## What is expected
Would you please transcribe, exactly as written, the lines of the entries below starting at the one that holds "Click the WiFi icon under Meliã Habana Hotel" and ending at the one that holds "Screen dimensions: 979x900", both included?

## Task data
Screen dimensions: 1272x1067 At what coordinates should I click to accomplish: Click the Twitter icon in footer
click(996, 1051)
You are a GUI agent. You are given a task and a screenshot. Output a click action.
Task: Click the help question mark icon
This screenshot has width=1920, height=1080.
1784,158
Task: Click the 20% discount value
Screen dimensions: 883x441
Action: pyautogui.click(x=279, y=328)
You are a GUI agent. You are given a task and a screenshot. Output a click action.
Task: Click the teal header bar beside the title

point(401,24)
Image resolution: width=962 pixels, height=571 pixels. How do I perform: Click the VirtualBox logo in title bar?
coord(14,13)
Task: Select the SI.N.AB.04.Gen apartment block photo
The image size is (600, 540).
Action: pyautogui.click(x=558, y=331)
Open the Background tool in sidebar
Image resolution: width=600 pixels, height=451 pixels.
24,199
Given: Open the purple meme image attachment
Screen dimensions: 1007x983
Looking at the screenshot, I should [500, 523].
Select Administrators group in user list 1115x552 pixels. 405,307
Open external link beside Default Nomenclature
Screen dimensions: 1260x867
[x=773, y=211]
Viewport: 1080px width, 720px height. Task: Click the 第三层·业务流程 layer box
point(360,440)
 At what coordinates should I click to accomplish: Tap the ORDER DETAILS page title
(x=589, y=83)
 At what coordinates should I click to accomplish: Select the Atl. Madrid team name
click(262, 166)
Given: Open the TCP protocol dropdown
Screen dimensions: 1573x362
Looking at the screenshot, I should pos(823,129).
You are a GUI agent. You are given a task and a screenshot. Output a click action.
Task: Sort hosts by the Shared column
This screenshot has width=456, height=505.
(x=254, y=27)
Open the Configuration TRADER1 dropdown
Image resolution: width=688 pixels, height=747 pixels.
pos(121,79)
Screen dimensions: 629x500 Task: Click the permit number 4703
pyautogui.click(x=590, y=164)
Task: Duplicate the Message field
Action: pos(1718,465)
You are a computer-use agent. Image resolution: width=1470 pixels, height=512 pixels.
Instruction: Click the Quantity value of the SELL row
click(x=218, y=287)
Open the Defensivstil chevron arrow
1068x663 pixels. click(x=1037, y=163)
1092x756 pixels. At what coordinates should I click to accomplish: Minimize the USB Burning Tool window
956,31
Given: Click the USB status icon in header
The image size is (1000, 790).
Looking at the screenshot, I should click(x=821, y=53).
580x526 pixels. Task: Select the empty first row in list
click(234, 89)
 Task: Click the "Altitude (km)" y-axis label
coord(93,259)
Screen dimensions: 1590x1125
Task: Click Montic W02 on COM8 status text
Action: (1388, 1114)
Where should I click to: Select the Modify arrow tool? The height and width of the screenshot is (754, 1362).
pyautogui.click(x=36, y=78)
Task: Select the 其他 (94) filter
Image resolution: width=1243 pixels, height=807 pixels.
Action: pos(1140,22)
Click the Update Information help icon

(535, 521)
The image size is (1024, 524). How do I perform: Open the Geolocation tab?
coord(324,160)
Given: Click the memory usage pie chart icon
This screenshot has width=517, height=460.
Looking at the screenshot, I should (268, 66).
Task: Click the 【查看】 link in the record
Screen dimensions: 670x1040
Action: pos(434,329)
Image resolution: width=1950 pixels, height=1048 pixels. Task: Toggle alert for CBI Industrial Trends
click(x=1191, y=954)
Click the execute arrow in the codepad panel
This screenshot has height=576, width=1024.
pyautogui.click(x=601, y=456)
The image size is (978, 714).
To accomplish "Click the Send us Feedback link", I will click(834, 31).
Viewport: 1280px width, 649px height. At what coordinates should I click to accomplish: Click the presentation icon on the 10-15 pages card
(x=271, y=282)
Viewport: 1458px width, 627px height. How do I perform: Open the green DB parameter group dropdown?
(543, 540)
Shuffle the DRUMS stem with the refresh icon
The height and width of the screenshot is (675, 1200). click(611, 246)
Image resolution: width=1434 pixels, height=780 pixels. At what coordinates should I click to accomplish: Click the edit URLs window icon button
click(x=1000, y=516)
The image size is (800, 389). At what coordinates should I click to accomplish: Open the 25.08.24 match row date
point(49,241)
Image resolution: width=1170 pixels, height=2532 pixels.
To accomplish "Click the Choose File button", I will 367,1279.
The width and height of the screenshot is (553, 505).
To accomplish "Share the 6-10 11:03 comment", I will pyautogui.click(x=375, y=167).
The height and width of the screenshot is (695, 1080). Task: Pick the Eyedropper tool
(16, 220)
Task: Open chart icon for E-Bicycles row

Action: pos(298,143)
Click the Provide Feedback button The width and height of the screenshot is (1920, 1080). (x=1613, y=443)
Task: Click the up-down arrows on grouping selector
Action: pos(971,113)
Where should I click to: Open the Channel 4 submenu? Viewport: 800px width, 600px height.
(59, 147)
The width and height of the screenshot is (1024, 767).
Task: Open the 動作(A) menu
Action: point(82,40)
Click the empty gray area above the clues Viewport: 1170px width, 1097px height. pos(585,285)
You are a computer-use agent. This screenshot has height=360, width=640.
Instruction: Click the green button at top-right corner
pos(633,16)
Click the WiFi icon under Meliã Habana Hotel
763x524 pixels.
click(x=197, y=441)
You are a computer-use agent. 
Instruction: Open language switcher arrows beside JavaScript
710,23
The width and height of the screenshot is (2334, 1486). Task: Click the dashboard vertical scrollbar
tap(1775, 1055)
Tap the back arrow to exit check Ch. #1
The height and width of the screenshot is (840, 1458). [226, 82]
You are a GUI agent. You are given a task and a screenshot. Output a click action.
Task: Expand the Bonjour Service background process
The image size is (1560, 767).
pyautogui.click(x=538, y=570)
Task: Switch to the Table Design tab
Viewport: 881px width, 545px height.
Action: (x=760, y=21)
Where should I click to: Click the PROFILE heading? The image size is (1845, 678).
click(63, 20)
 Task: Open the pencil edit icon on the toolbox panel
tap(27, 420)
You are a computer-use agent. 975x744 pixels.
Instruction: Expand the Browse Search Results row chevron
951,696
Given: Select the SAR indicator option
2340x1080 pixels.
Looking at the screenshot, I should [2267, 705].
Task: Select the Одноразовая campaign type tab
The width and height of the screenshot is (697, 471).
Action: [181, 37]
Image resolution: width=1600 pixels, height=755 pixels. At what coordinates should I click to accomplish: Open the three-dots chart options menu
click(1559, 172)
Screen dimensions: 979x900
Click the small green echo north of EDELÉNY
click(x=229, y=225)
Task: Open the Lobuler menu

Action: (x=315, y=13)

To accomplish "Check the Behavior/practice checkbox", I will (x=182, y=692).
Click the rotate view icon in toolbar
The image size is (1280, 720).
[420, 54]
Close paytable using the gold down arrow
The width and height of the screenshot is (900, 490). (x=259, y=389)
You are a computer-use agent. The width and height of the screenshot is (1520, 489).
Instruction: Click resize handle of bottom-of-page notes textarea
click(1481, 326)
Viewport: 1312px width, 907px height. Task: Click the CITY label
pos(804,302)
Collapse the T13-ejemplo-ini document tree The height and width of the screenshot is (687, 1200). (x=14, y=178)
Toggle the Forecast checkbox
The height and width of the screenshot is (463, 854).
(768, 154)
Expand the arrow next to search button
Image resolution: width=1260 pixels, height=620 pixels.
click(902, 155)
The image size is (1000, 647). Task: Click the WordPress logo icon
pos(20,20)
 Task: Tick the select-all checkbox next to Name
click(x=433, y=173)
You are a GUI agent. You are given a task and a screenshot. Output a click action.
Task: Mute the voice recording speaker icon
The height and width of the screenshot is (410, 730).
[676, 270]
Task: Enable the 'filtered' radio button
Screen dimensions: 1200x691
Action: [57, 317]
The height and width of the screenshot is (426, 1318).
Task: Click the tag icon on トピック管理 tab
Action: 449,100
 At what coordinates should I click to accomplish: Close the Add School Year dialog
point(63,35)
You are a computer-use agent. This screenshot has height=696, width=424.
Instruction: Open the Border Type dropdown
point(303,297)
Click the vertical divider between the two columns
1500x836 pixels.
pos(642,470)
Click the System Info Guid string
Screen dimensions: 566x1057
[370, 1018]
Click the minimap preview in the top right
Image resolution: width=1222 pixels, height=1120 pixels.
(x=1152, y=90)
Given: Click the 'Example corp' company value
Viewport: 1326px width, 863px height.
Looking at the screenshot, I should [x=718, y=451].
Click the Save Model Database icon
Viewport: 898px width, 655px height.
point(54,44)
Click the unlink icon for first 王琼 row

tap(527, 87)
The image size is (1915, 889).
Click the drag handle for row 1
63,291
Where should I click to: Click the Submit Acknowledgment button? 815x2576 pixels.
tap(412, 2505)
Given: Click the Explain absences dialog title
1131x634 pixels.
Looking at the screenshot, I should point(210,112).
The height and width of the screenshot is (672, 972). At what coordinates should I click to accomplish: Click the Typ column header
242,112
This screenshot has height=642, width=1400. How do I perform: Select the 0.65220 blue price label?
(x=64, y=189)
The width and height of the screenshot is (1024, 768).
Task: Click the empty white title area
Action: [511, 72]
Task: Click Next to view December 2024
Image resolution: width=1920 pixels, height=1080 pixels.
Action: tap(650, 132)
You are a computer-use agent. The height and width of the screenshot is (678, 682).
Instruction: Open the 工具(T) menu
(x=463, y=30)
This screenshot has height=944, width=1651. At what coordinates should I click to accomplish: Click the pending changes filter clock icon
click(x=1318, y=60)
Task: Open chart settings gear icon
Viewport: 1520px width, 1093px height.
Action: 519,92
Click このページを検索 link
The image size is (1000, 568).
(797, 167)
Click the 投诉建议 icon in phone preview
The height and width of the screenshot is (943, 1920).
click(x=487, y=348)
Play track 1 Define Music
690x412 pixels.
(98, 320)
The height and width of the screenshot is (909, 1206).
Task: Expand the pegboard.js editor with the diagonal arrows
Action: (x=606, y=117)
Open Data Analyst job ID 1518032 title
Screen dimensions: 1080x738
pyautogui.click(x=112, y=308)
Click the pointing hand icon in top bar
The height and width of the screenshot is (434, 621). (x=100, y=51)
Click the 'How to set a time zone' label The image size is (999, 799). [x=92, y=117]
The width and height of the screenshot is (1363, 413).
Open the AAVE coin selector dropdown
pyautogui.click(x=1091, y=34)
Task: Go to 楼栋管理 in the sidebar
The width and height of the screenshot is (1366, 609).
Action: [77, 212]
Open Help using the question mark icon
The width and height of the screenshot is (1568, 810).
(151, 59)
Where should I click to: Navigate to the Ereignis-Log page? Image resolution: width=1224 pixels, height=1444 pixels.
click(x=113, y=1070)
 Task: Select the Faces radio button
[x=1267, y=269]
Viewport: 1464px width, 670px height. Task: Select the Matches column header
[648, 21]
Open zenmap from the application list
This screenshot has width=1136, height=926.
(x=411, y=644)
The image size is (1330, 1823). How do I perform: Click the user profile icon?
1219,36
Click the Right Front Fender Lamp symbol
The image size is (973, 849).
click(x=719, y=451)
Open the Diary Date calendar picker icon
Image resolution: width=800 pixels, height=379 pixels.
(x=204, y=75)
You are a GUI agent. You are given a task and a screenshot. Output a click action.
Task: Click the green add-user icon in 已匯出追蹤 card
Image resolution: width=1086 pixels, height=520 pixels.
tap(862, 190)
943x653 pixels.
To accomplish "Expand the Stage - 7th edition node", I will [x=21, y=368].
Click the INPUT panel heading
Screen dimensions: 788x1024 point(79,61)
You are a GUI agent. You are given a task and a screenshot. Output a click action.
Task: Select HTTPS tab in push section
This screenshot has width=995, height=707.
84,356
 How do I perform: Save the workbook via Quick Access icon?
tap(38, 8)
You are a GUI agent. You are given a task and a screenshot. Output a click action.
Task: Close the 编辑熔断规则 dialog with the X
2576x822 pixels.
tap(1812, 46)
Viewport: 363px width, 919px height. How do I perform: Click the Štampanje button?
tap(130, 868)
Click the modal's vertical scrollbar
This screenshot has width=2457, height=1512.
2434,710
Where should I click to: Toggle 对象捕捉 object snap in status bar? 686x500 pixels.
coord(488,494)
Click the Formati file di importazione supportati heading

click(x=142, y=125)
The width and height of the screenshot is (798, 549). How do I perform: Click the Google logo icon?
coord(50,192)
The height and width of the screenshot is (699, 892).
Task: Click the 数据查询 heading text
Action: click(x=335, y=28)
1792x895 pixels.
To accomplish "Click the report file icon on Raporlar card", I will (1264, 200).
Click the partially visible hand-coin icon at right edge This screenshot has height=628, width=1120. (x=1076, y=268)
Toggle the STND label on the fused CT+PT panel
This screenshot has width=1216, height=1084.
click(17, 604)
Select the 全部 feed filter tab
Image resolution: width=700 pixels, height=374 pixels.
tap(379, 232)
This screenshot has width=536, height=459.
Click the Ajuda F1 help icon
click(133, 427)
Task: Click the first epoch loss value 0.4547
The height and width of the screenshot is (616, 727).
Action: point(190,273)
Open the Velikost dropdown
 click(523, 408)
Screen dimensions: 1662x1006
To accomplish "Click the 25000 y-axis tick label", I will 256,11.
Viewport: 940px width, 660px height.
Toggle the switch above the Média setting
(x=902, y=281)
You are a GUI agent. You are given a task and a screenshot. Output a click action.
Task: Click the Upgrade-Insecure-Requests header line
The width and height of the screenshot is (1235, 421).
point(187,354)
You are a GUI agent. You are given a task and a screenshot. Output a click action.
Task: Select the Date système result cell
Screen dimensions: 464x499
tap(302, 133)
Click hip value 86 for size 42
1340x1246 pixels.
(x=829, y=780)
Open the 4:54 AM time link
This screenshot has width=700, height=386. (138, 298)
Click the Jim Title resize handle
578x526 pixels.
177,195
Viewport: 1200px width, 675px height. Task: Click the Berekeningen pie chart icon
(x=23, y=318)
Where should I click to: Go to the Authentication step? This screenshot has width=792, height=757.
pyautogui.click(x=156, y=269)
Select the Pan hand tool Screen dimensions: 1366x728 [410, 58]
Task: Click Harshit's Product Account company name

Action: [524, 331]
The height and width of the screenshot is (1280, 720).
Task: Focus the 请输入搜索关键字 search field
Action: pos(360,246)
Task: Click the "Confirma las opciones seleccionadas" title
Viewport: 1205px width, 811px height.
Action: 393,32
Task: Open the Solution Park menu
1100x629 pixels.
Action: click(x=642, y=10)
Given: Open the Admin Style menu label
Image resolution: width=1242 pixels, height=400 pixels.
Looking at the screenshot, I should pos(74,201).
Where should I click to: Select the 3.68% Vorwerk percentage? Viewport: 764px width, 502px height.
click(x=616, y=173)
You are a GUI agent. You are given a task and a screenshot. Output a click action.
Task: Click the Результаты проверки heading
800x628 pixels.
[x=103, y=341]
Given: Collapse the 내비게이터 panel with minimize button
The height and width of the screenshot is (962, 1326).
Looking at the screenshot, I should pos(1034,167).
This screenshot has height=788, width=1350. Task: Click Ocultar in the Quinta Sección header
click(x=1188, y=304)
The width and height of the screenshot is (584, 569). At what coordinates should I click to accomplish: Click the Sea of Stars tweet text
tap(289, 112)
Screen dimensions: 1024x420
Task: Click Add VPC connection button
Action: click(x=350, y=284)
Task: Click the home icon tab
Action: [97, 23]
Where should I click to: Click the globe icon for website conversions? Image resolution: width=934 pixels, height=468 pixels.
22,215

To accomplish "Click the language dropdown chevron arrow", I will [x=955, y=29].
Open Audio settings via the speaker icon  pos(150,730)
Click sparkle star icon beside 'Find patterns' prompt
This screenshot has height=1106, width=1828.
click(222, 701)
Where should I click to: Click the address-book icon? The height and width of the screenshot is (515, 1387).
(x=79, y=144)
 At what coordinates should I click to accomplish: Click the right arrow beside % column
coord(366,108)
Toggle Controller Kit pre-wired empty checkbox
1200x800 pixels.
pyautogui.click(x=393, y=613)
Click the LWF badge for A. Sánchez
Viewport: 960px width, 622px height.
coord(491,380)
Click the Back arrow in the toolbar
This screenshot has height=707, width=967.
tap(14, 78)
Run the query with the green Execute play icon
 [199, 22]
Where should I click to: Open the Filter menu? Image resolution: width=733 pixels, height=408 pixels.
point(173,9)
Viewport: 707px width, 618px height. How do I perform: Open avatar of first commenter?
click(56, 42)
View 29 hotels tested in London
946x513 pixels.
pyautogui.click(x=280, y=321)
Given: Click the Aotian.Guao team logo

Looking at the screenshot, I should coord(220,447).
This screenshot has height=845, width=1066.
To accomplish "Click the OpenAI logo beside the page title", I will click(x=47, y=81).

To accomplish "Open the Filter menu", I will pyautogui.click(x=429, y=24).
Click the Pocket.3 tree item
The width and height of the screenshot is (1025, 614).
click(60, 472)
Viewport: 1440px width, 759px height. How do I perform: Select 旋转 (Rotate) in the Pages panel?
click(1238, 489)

## Exercise solution
Click the WiFi icon under Meliã Habana Hotel
763x524 pixels.
click(x=197, y=441)
You are a computer-use agent. 
Instruction: Open language switcher arrows beside JavaScript
710,23
The width and height of the screenshot is (2334, 1486). Task: Click the dashboard vertical scrollbar
tap(1775, 1055)
Tap the back arrow to exit check Ch. #1
The height and width of the screenshot is (840, 1458). [226, 82]
You are a GUI agent. You are given a task and a screenshot. Output a click action.
Task: Expand the Bonjour Service background process
The image size is (1560, 767).
pyautogui.click(x=538, y=570)
Task: Switch to the Table Design tab
Viewport: 881px width, 545px height.
Action: (x=760, y=21)
Where should I click to: Click the PROFILE heading? The image size is (1845, 678).
click(63, 20)
 Task: Open the pencil edit icon on the toolbox panel
tap(27, 420)
You are a computer-use agent. 975x744 pixels.
Instruction: Expand the Browse Search Results row chevron
951,696
Given: Select the SAR indicator option
2340x1080 pixels.
Looking at the screenshot, I should [2267, 705].
Task: Select the Одноразовая campaign type tab
The width and height of the screenshot is (697, 471).
Action: [181, 37]
Image resolution: width=1600 pixels, height=755 pixels. At what coordinates should I click to accomplish: Open the three-dots chart options menu
click(1559, 172)
Screen dimensions: 979x900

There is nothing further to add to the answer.